> GIVEN PASSAGE
** Start **

INFORMATION REQUIRED IN THE REGISTRATION STATEMENT

 

Item 3. Incorporation of Documents by Reference.

 

The following documents, which have been filed with the Commission by the Registrant, pursuant to the Securities Act and the Securities Exchange Act of 1934, as amended (the “Exchange Act”), as applicable, are hereby incorporated by reference in, and shall be deemed to be a part of, this Registration Statement:

 

  The Registrant’s Annual Report on Form 10-K for the year ended December 31, 2021, filed with the Commission on March 1, 2022, as amended by the Form 10-K/A filed with the Commission on March 16, 2022.

 

  The Registrant’s Definitive Proxy Statement on Schedule 14A, filed with the Commission on April 1, 2022.

 

  The Registrant’s Quarterly Report on Form 10-Q for the quarter ended March 31, 2022, filed with the Commission on May 10, 2022.

 

  The Registrant’s Current Reports on Form 8-K filed with the Commission on March 22, 2022, March 24, 2022, March 28, 2022, April 14, 2022, May 3, 2022, May 18, 2022, June 1, 2022 and June 3, 2022.

 

  The description of the Registrant’s Class A Stock filed as Exhibit 4.6 of the Form 10-K for the fiscal year ended December 31, 2020 filed with the Commission on March 11, 2021, and any amendment or report filed with the Commission for the purpose of updating the description.

** End **

> AIM 1
Render the listing from the line containing "You are a computer-use" through the end of the listing as a Markdown table with columns n and Line, one numbered row per line. Skip blank lines and leave out the pictures.
The registration statement excerpt and the listing after it have no connection to each other.

Screenshot and document pointing data:
** Start **

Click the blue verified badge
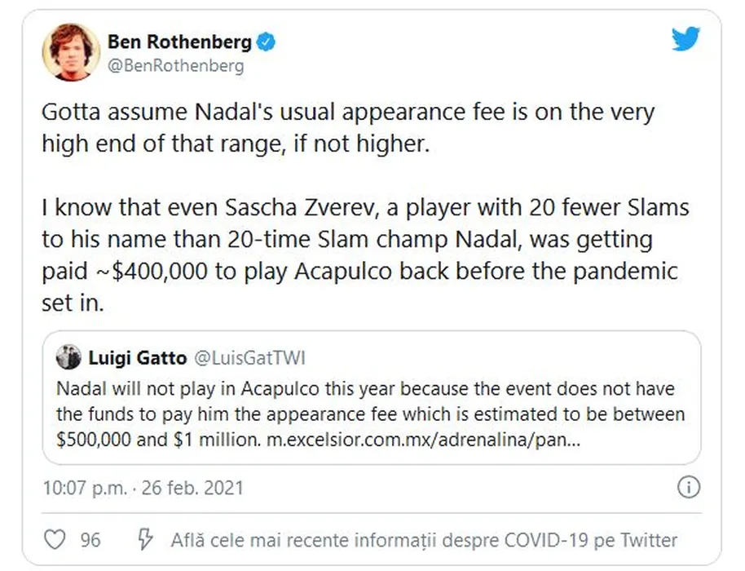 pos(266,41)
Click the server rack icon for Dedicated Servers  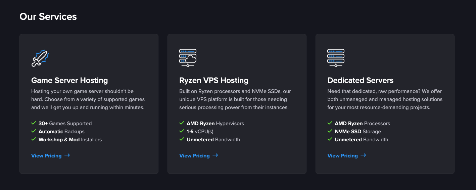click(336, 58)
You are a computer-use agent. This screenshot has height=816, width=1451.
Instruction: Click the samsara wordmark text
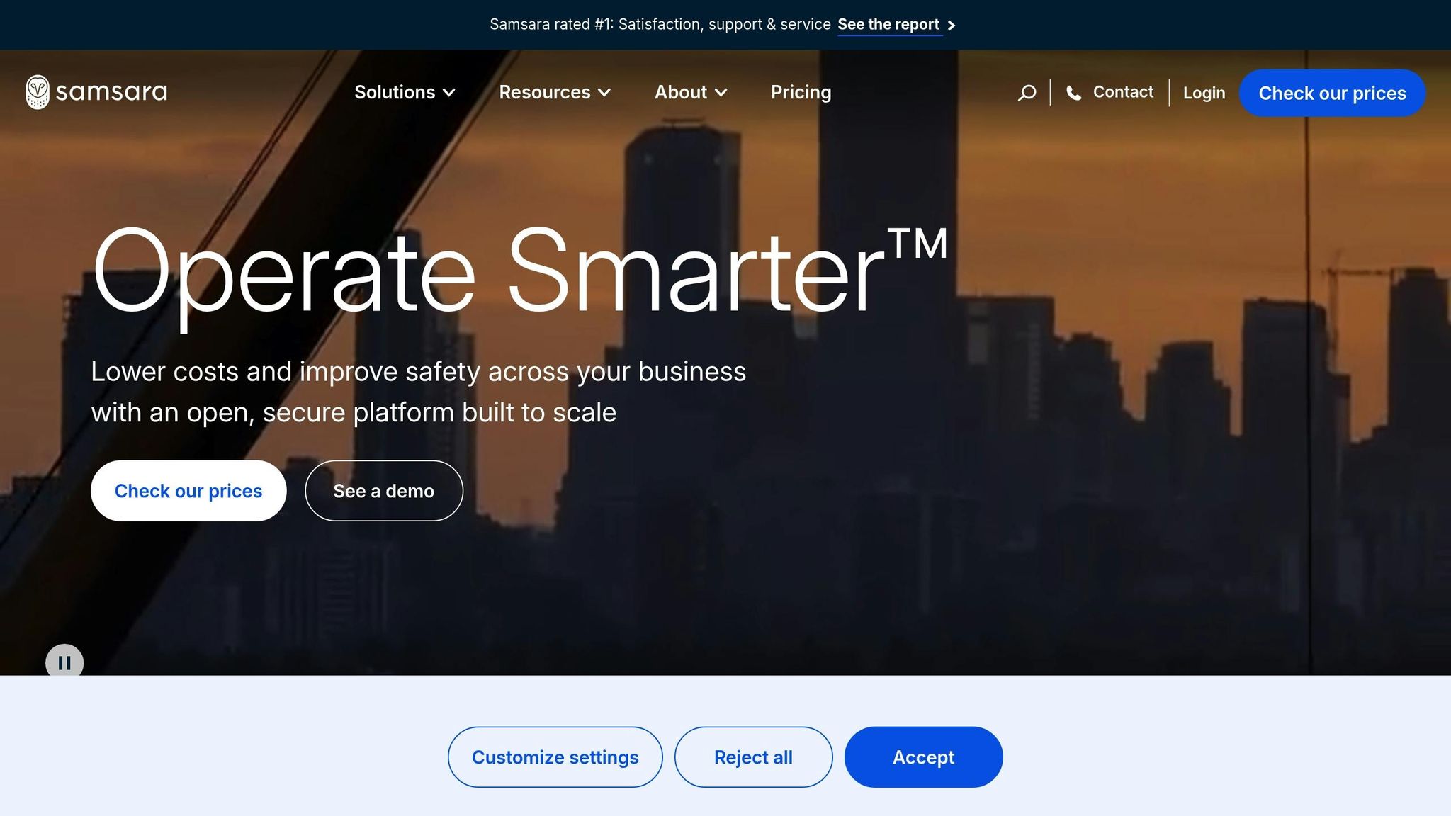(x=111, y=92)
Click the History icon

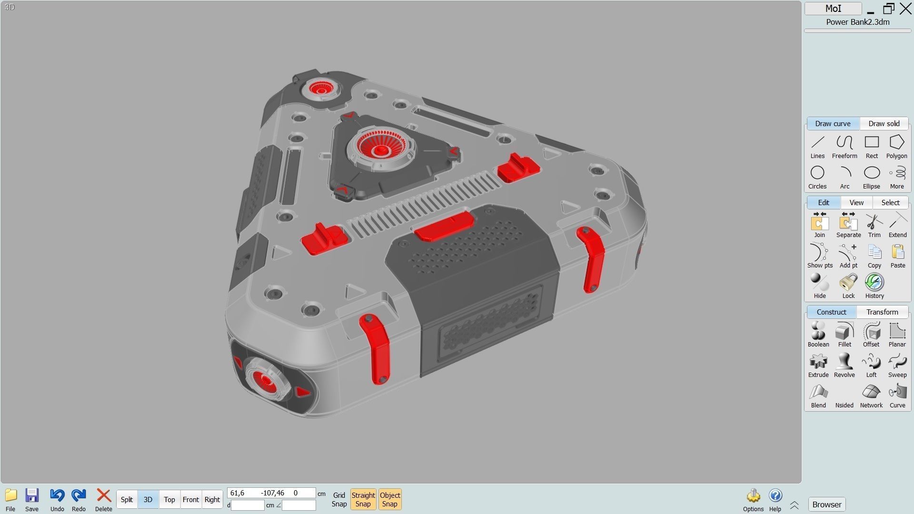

** End **

> AIM 2
Write what comes next in the registration statement excerpt on documents incorporated by reference.

> EXERCISE ANSWER 1
| n | Line |
|---|---|
| 1 | You are a computer-use agent. This screenshot has height=816, width=1451. |
| 2 | Instruction: Click the samsara wordmark text |
| 3 | (x=111, y=92) |
| 4 | Click the History icon |

> EXERCISE ANSWER 2
All documents subsequently filed by the Registrant pursuant to Sections 13(a), 13(c), 14 or 15(d) of the Exchange Act subsequent to the date of this Registration Statement and prior to the filing of a post-effective amendment which indicates that all securities offered hereby have been sold or which deregisters all securities then remaining unsold, shall be deemed to be incorporated by reference in this Registration Statement and to be part hereof from the date of the filing of such documents. The Registrant is not, however, incorporating by reference any documents or portions thereof, whether specifically listed above or filed in the future, that are not deemed “filed” with the Commission, including any information furnished pursuant to Items 2.02 or 7.01 of Form 8-K or related exhibits furnished pursuant to Item 9.01 of Form 8-K.

 

Any statement contained in a document incorporated or deemed to be incorporated by reference herein shall be deemed to be modified or superseded for the purposes of this Registration Statement to the extent that a statement contained herein or in any other subsequently filed document which also is or is deemed to be incorporated by reference herein modifies or supersedes such statement. Any statement so modified or superseded shall not be deemed, except as so modified or superseded, to constitute a part of this Registration Statement. Under no circumstances will any information furnished under Items 2.02 or 7.01 of Form 8-K be deemed incorporated herein by reference unless such Current Report on Form 8-K expressly provides to the contrary.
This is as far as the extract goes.